====== Trecho selecionado ======
Este breve ensaio procura discutir o fato de que a forma de ver e de praticar a democracia pode influenciar as escolhas e pode explicar porque algumas democracias são mais prósperas do que outras, e porque o desempenho econômico de uma nação com tanto potencial como o Brasil continua decepcionante.

A representatividade política na prática da democracia

Os debates entre as distintas formas de entender a representação política é antiga e envolve questões essenciais que definem o próprio sentido da democracia. Com efeito, entre as ideias centrais dos artigos que compunham “O Federalista”, estava o argumento de que a confederação, que havia proporcionado a união das treze colônias na luta pela independência, deveria dar lugar à federação, para formar uma nova nação: os EUA.
====== Material coletado ======
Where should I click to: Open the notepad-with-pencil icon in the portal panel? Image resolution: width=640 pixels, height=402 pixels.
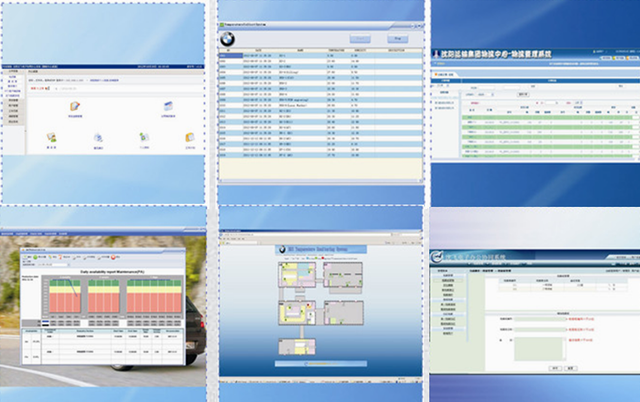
======
- Objetivos:
(a) Diga se cada afirmação abaixo está de acordo com o trecho sobre democracia, respondendo sim ou não e citando literalmente as palavras do trecho que decidem a questão. (i) O desempenho econômico do Brasil é apresentado como decepcionante. (ii) Os debates sobre as formas de entender a representação política são recentes. (iii) Em "O Federalista", defendia-se que a federação desse lugar à confederação.
(b) Transcreva do trecho sobre democracia a parte que começa em "Este breve ensaio" e termina em "Brasil continua decepcionante.".
(c) Prossiga com o trecho sobre democracia a partir do ponto em que ele termina.

- Respostas por tarefa:
(a)
(i) Sim: "o desempenho econômico de uma nação com tanto potencial como o Brasil continua decepcionante".
(ii) Não: "Os debates entre as distintas formas de entender a representação política é antiga".
(iii) Não: "a confederação, que havia proporcionado a união das treze colônias na luta pela independência, deveria dar lugar à federação".

(b)
Este breve ensaio procura discutir o fato de que a forma de ver e de praticar a democracia pode influenciar as escolhas e pode explicar porque algumas democracias são mais prósperas do que outras, e porque o desempenho econômico de uma nação com tanto potencial como o Brasil continua decepcionante.

(c)
Os federalistas entendiam que, ao formar uma nação (federação), os representantes das treze colônias americanas deixavam de ser “advogados” dos interesses das colônias de onde vinham para se tornarem membros de um Congresso que deveria representar a nação que estavam formando. Sob esse entendimento estava o pressuposto de que as 13 colônias que haviam se juntado para lutar contra os ingleses pela independência, poderiam tornar-se mais fortes e mais prósperas se formassem uma só nação forte e unificada.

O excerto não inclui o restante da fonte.